BLACKBERRY will campaign to win back former business customers, and upgrade existing ones, now that its all-new BlackBerry 10 software and accompanying wave of devices has been unveiled.

A spokesperson for BlackBerry Australia said the company would be hammering on the doors of Qantas, Woolworths, IBM and other large companies that abandoned BlackBerry devices in favour of smartphones running Apple's iOS and Google's Android operating systems.

The company is so confident it can convince businesses to wind back systems put in place to make the iPhone and Android devices enterprise-grade, that it will give away a number of services.

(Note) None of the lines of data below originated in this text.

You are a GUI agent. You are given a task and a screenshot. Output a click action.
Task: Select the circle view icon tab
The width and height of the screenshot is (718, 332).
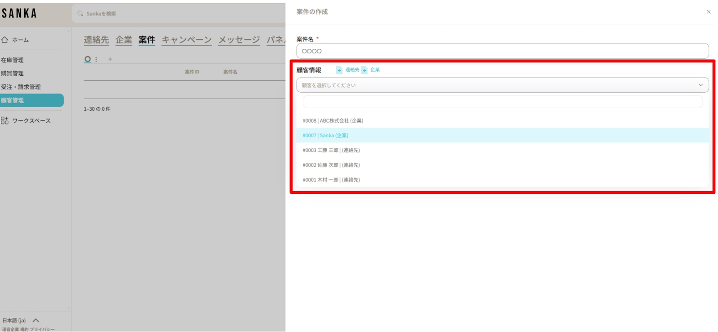tap(88, 59)
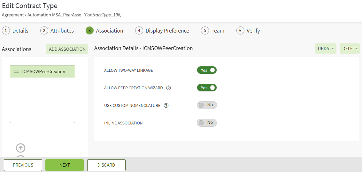Disable Allow Peer Creation Wizard toggle
The image size is (362, 172).
click(x=207, y=88)
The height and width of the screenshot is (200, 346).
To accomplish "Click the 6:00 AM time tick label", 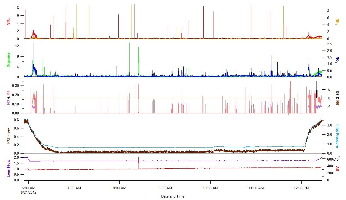I will point(29,188).
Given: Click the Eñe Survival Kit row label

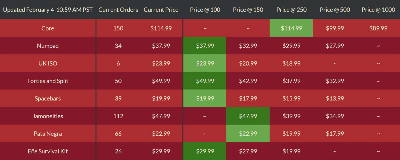Looking at the screenshot, I should tap(48, 151).
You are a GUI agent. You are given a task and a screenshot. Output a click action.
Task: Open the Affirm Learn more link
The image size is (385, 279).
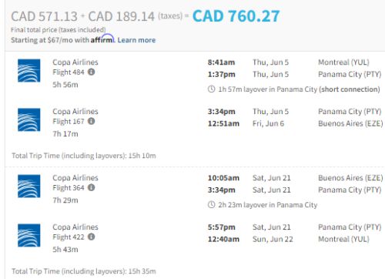136,40

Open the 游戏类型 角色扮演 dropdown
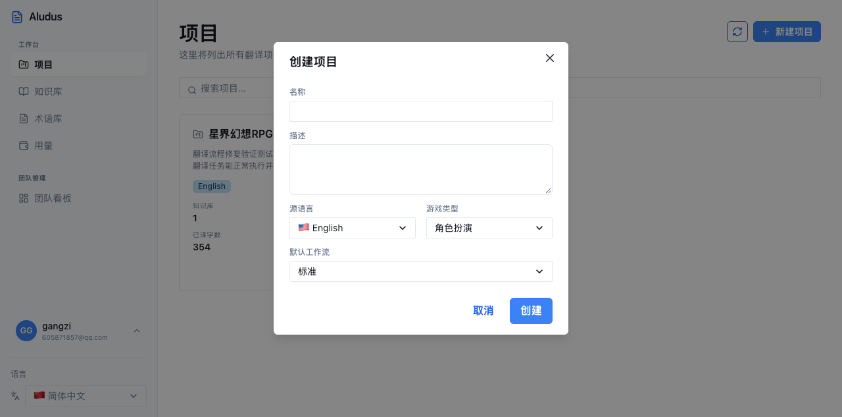489,228
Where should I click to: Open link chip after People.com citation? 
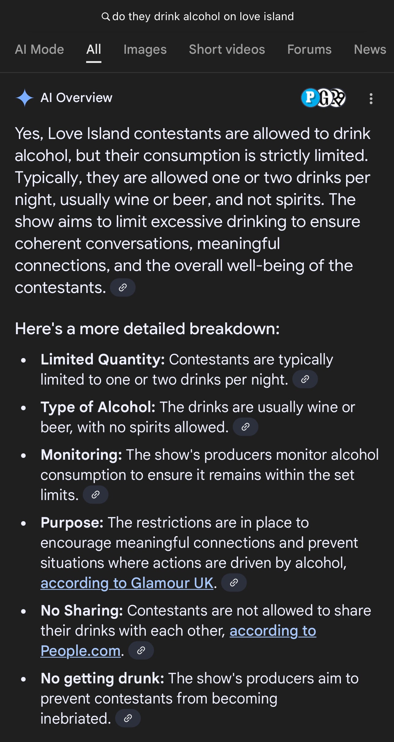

Sweeteners will include free BlackBerry X10 touchscreen smartphones for evaluating the new hardware, operating system and server infrastructure. Also current enterprise customers will receive a free upgrade of their BlackBerry server software plus one free smartphone.

While BlackBerry already has some 80 million users worldwide, chief executive Thorsten Heins knows the company's reach has to exceed its grasp of current customers.

"We are looking towards growing beyond our user base, to convince users on other platforms that BlackBerry 10 serves them better," Heins told Fairfax Media during an international media briefing at the company's headquarters in Waterloo, Canada.

Byron Capital analyst Tom Astle rates existing BlackBerry users as low-hanging fruit, but estimates that only about 15 per cent of the 80 million subscribers are likely to upgrade to BlackBerry 10 products this year.

"BlackBerry certainly needs to win people back to the platform if they want to become the third smartphone ecosystem," agreed Gartner analyst Carolina Milanesi, who suggested BlackBerry should first take aim at Android users, as "they have less investment in the platform than iOS users".

Winning users themselves, as well as their employers, is crucial in a business world growing fond of bring-your-own device strategies, with an increasing number of companies now letting employees choose their own smartphone for work purposes.

Milanesi also sees it as crucial for Blackberry to increase the number of apps available for the new platform, but says the push to have Android apps easily modified for the devices is only "a good tactic in the short term".

"Long term, they need to convert developers to go native as only this will assure richness of experience."

Heins said by the time the BlackBerry Z10 device launched in Australia and the US late next month, there would be more than 100,000 apps available.

Alec Saunders, BlackBerry's vice-president of developer relations, said roughly a quarter of current BlackBerry 10 apps had been adapted from Android, and these tended to be more "personal" apps than for enterprise use.

But his goal was to see more high-quality apps adopting the native look and feel of the new system. "From a user-experience perspective, apps should adopt the conventions of the OS and behave as if they're a natural extension of the OS. "In our case, that means being integrated with the hub, using the special gestures that BlackBerry 10 supports, using cross-cut menus and so on. Android apps don't do that, they have their own conventions."

David Flynn travelled to Waterloo as a guest of BlackBerry.